Sunday, March 30, 2008

Bad Behavior

Sometimes I wish I could marry Gail Collins. I often save her columns to read in my foulest moods, and I invariably find myself cheered or satisfyingly riled up. At the moment I'm a big fan of "A Catered Affair," published on March 22, 2008.

I'm having a lot of trouble being not upset by the Spitzer scandal, and the subsequent announcement by Paterson that he had himself cheated on his wife. Not prostitution, not so bad, right? Sure. Frankly, it's not the illegality of Spitzer's at that bothered me so much, but the willing betrayal of his wife and family with girls only a few years older than his three lovely teenage daughters. Why does the virgin-whore dichotomy persist today? Why must women choose which to become? Or do men choose for them? 

Jerry Hall's famous quote is only famous because many people view it as good advice. Chef in the kitchen, maid in the living room, whore in the bedroom. What if you don't want to be a chef, what if you don't want to be a maid, what if you don't want to be a WHORE? Is the degradation of women somehow necessary to a man's happiness, and if you won't be party to it, they go elsewhere to get it? 

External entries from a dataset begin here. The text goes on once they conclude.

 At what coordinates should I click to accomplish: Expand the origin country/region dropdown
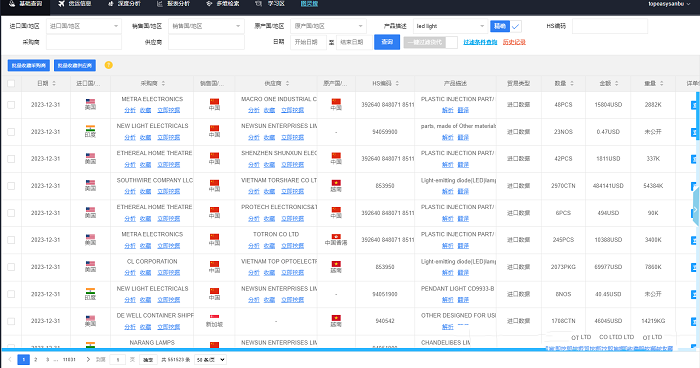tap(328, 26)
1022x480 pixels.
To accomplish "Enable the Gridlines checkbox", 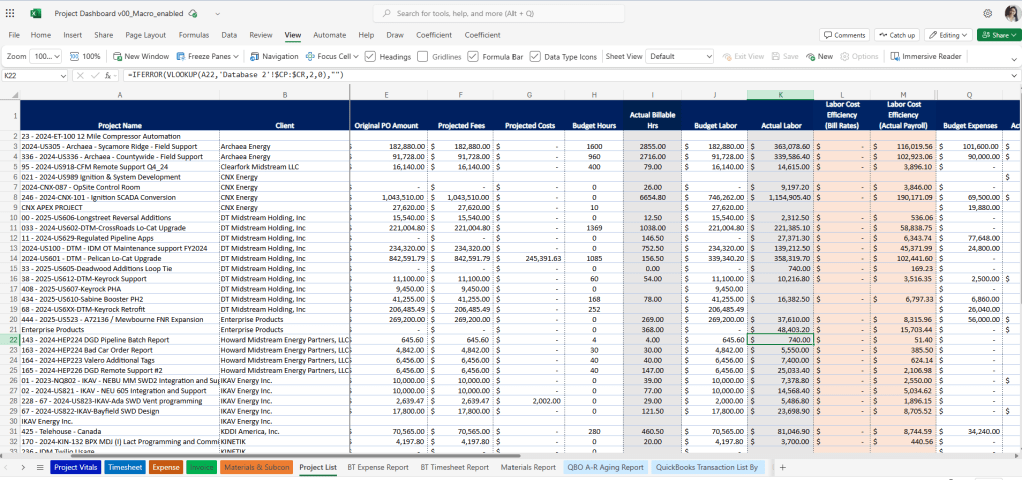I will 422,57.
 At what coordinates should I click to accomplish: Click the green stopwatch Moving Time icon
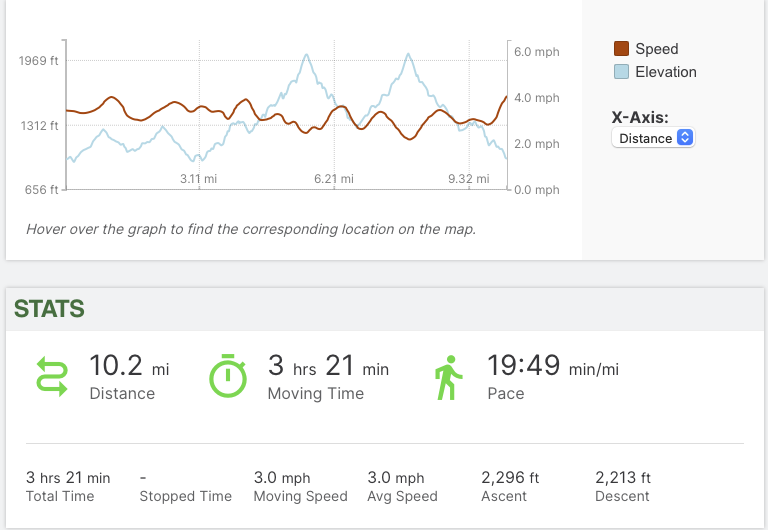click(227, 377)
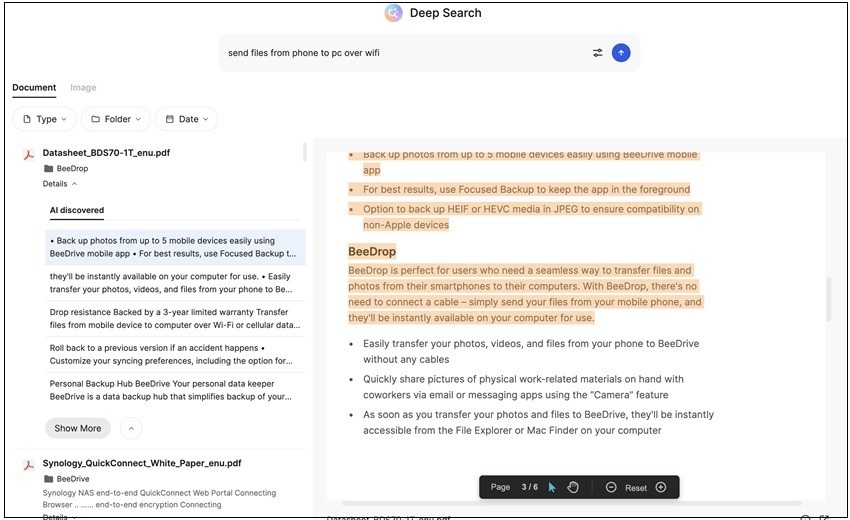Zoom in with the plus icon

coord(661,487)
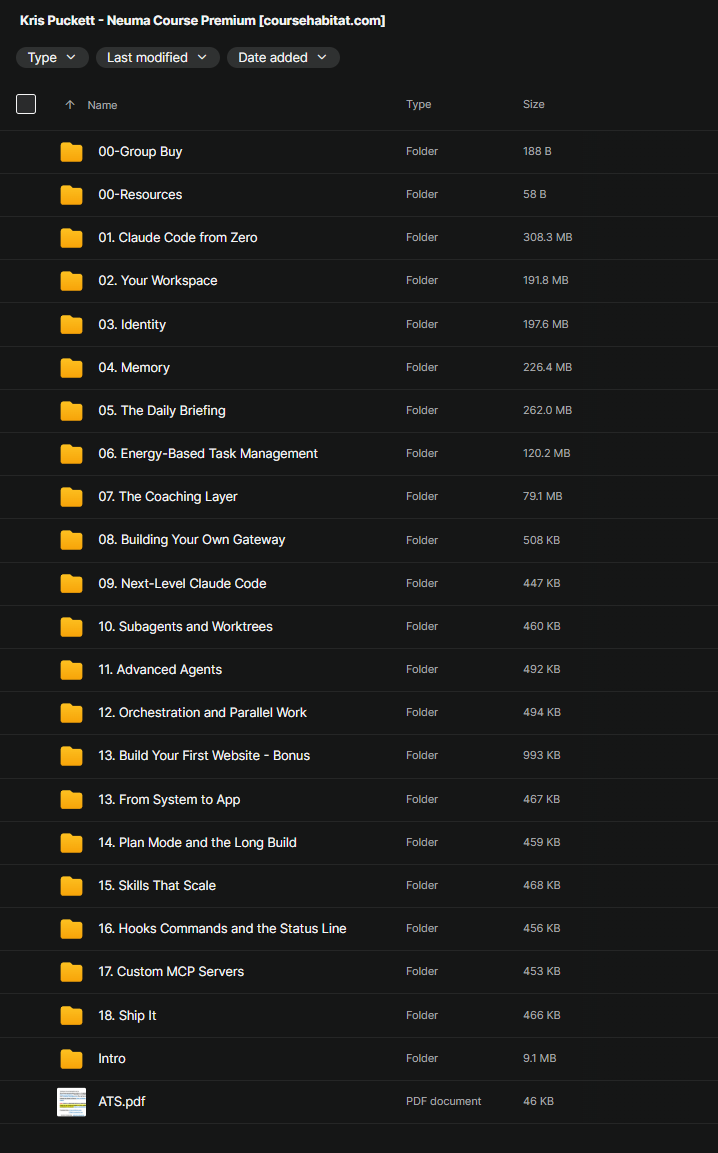Tick the select-all checkbox in the header
718x1153 pixels.
(x=26, y=104)
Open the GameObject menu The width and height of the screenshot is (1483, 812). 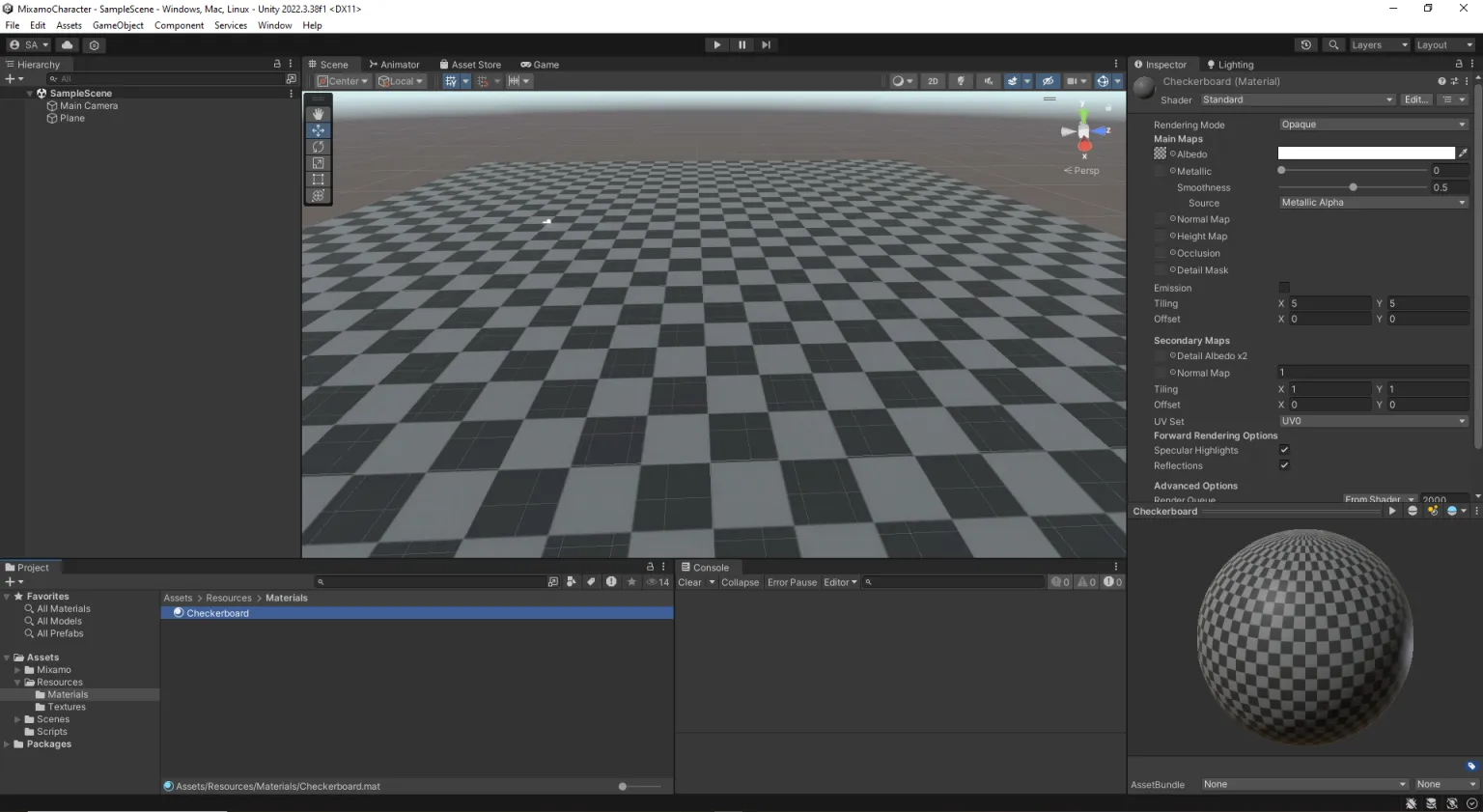pyautogui.click(x=118, y=25)
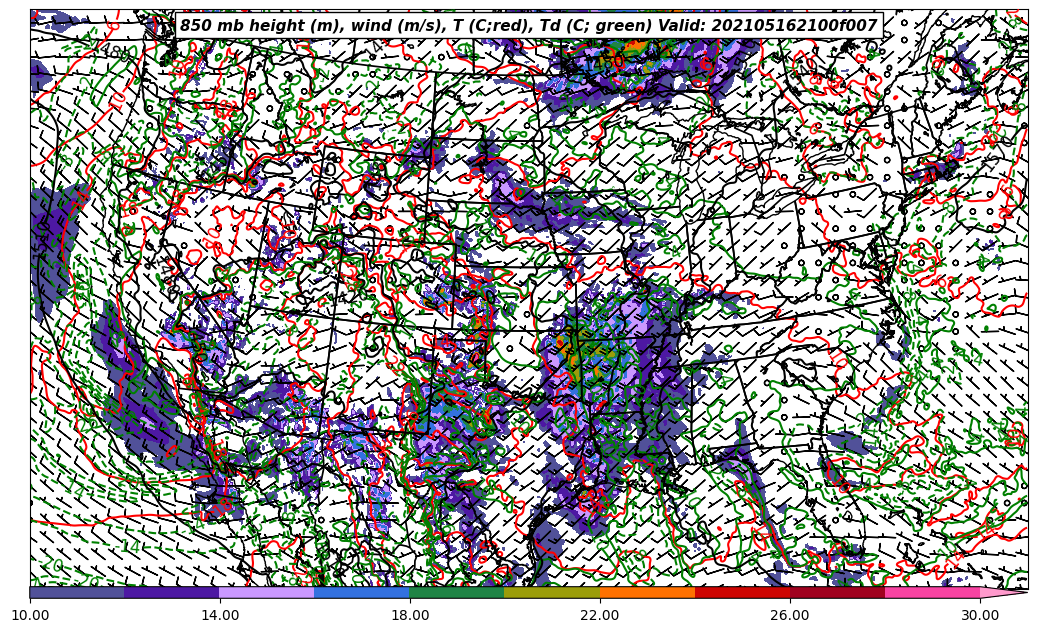This screenshot has height=632, width=1037.
Task: Click the orange 22–24 colorbar segment
Action: (647, 592)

Either way, Paterson's romantic trysts at the Days Inn are not much better. They are a degradation in their own way, a way of reducing the sex he was having with these women to something sleazy. Anyone who has passed by that particular corner on the Upper West Side knows that. It's a place the neighborhood gentrification committee forgot to fix, a landscape out of the movie Metropolitan. Taking his wife there to work on their marriage was not an act of bravery or contrition, but an attempt to transfer his need for a borderline setting for sex to his relationship with his wife. 

The big sad question is: why do these women go for it? 


Tuesday, March 25, 2008

Anxiety in Its Various Forms

I don't like to think of myself as nuts. I spend hours upon hours getting ready to go out, be it to work or play, preparing to impersonate a sane person. I wash my face, I apply makeup like a pro, and I generally am able to get my hair to hang across my forehead in an attractive way. But even before I'm out the door, something is invariably wrong. 

Often it is with my physical appearance. My skin is dry, or I have a pimple, or my outfit makes me look like I stepped out of 1998. And suddenly the headlines start screaming at me, scrolling across my brain as I lock the door behind me and step into the elevator. 

"The Associated Press confirmed this morning that Marian Vespers, aged 25 (oh god, really?), was struck by a car on her way to a hijacked subway train on the morning of the worst terrorist attack in history."

"Her mother was unable to find any attractive snapshots of her to give to the AP. So we, unfortunately, can only run this photo of a slightly overweight, squinty eyed girl without the slightest bit of beauty in her face."

More often, not only does my physically appearance horrify me, but I find that I have a pain in my chest, or near my groin, or at my temple. Heart attack, ovarian cancer, brain tumor. I stay away from the PDR but it doesn't help. I know I have all these diseases. I smoke (I know, I shouldn't) and no smoker is less carefree than me. Perhaps it was that cigarette last Tuesday that finally did me in, allowing me a week to say the goodbyes I neglected to say. Perhaps it was that 4th glass of wine this weekend that finally killed my hippocampus. 

If, and this is rare, I actually make it all the way to the subway without any skin troubles or blood clots, waiting for the train always get me in the end. Should I get on the crowded train? Isn't it always the crowded trains that crash? The cars remind me of the journey to Aushwitz--surely I should not die being shat on by a man bound for the Financial District. And yet the empty train that follows seems ominous--why is this car so empty during rush hour?

I spend the 4-minute train ride rigid, upright, and frantically typing away on my Blackberry. By the time I get to work, my makeup has melted off.